Everyone will be impacted by allowing gender choice since it will change how we perceive and anticipate children in general. The case of sex-selective abortion is the first step in the further choice of height, eye color, etc., which in no case should be developed. This is morally unacceptable, and every child should be given the right to be born, no matter what sex, height, or weight he may be. Complex ethical questions surround sex-selective abortions, which include having children only to meet parental choices and expectations (Robitaille & Chatterjee, 2018). After birth, it is against the law to discriminate against a boy or girl based on sex. Similarly, it should be required to protect those same youngsters from gender discrimination before birth.

For several reasons, it has proven to be very challenging to implement the ban on sex-selective abortions. For instance, doing an ultrasound examination in a private clinic is simple (Robitaille & Chatterjee, 2018). Additionally, several nations ignored this legislation for decades, in particular India and Nepal. The efforts of governments and non-governmental groups to launch an outreach and awareness program might be another potential answer. Although their efficacy is debatable, they potentially have the potential to influence the mindset.

The practice of female foeticide is widespread in Asian nations and significantly affects future generations. Female foeticide has several moral and societal repercussions, with pervasive gender discrimination against women most likely being the most important one (Shah et al., 2018). As well sex-selective abortion, this practice is morally unacceptable, can its implications are dangerous to the normal development of human society.

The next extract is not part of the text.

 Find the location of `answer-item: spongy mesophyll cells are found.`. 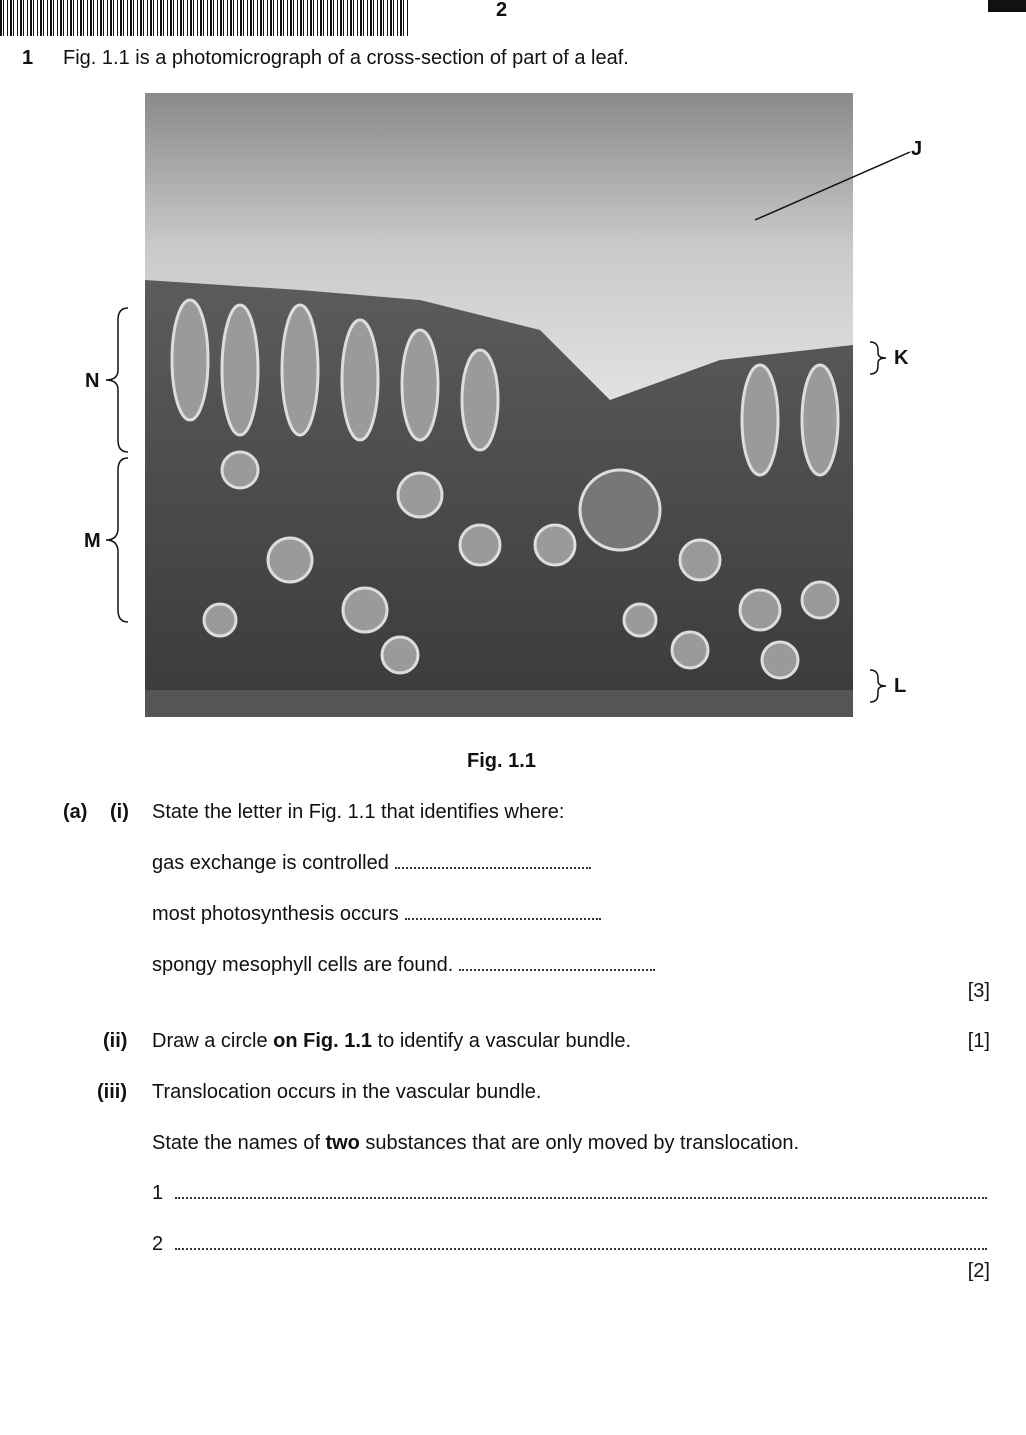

The practice of female foeticide has already led to the changing in the societal dynamics in several Asian countries. Changes in the sex ratio in nations like India, Nepal, and China are a harbinger of impending negative public health effects (Shah et al., 2018). The lack of a partner can have major social repercussions in Asian culture (Robitaille & Chatterjee, 2018). Young and frustrated males tend to turn to vice and violence to find fulfillment, which can encourage socially harmful conduct (Shah et al., 2018). These circumstances can also result in low self-esteem and sex problems that cause violence, including rape and drug misuse.

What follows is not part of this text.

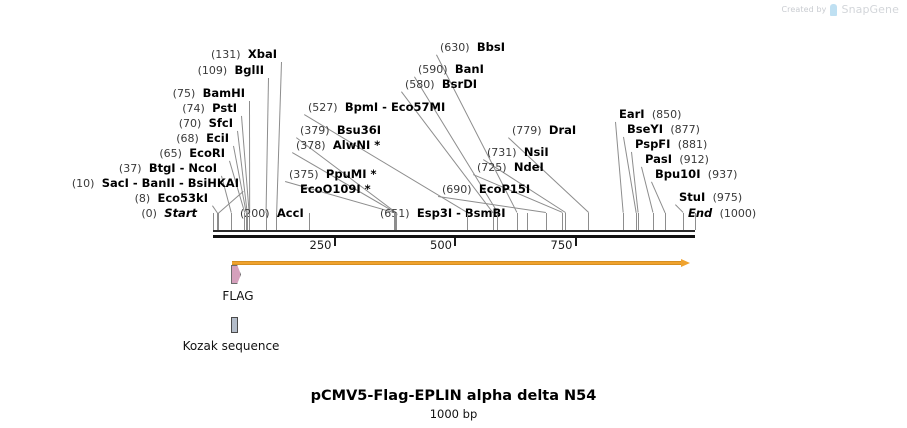 Image resolution: width=907 pixels, height=428 pixels. I want to click on enzyme-label-pasi: PasI (912), so click(677, 160).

South Korea was the country most effectively restoring the male-to-female ratio to normal norms. It enacted rigorous anti-feticide legislation in 1987 and became the first nation to disclose female feticide and outlaw prenatal sex determination (Shah et al., 2018). Regulation of ultrasound equipment sales and prescriptions, as well as a prohibition on exposing an unborn child’s sex, were among the policies and regulations introduced to prevent female foeticide.

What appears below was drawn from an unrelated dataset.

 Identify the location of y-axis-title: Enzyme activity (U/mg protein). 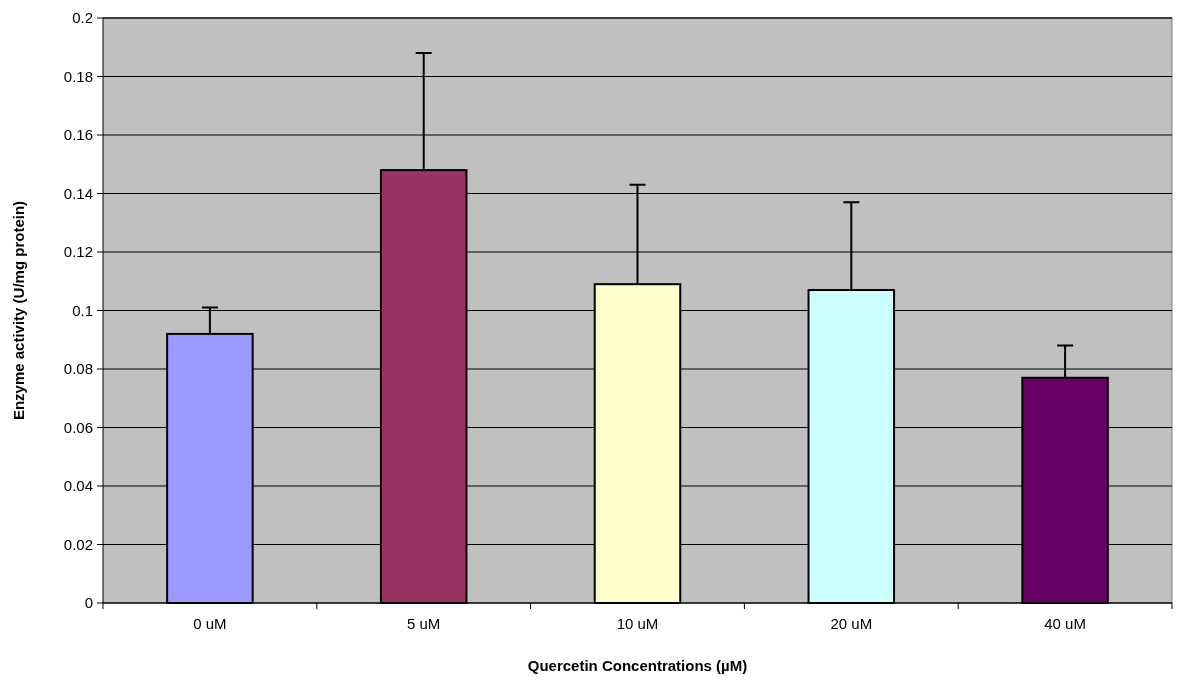
(18, 310).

Stopping and eradicating female foeticide is crucial since it is the worst type of prejudice against women. This can become a serious challenge, particularly in Asian countries, with various cultural repercussions. Despite laws prohibiting it, female foeticide is nonetheless common in various nations in the region, creating a variety of demographic, social, and ethical issues. A thorough intervention at different levels is required to completely abolish the practice (Shah et al., 2018). Additionally, there is a critical need to teach future generations a solid ethical code of behavior as well as effective regulations to support awareness campaigns.


Robitaille, M. C., & Chatterjee, I. (2018). Sex-selective abortions and infant mortality in India: The role of parents’ stated son preference. The Journal of Development Studies, 54(1), 47-56.

Shah, K. J., Gyawali, B., & Aro, A. R. (2018). Ending discrimination at the womb: Ethical perspectives on tackling female feticide in Asian countries. Ethics, Medicine and Public Health, 6(1), 52-58.

Vaughn, L. (2020). Bioethics: Principles, issues, and cases. New York: Oxford University Press.